=== DATA ===

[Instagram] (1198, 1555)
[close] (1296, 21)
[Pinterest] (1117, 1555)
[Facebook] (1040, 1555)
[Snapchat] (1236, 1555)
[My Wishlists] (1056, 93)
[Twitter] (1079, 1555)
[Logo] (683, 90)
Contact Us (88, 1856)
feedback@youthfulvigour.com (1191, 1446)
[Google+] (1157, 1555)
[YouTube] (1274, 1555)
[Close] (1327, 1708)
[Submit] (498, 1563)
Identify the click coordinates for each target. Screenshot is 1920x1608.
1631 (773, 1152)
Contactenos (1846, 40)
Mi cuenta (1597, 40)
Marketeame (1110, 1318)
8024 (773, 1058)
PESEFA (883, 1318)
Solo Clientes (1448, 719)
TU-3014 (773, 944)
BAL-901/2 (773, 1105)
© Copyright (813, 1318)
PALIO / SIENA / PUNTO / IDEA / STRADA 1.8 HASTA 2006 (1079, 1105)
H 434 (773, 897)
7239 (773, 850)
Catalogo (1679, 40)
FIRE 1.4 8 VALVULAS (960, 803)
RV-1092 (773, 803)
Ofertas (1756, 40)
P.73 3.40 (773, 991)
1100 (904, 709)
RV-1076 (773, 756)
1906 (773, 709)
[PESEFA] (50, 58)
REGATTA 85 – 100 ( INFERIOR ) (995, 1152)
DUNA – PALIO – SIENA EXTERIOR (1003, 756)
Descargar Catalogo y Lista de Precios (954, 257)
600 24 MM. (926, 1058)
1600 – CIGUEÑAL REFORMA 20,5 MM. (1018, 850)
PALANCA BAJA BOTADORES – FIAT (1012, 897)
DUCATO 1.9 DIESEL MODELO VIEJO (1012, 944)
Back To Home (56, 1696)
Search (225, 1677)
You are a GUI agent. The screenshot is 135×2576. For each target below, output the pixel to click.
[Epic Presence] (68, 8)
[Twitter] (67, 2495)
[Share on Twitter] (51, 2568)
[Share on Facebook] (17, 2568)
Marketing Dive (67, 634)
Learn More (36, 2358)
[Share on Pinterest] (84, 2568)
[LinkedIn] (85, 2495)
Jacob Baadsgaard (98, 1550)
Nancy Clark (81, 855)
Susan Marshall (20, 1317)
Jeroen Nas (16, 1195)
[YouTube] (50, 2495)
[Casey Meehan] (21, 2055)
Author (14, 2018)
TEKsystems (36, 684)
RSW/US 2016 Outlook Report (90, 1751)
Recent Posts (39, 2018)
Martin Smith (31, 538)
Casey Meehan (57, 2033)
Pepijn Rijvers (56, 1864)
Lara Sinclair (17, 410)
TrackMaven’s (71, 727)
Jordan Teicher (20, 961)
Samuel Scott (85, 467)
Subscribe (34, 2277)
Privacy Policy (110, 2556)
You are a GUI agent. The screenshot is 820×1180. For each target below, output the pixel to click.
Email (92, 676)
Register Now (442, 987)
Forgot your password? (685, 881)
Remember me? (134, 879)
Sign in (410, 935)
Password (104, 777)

===

**TASK INSTRUCTIONS**
Please give again the lines above between the line holding "Identify the click" and the line holding "7239 (773, 850)", inclusive, exactly as they are and with nothing added.

**SOLUTION TO THIS TASK**
Identify the click coordinates for each target. Screenshot is 1920x1608.
1631 (773, 1152)
Contactenos (1846, 40)
Mi cuenta (1597, 40)
Marketeame (1110, 1318)
8024 (773, 1058)
PESEFA (883, 1318)
Solo Clientes (1448, 719)
TU-3014 (773, 944)
BAL-901/2 (773, 1105)
© Copyright (813, 1318)
PALIO / SIENA / PUNTO / IDEA / STRADA 1.8 HASTA 2006 (1079, 1105)
H 434 (773, 897)
7239 (773, 850)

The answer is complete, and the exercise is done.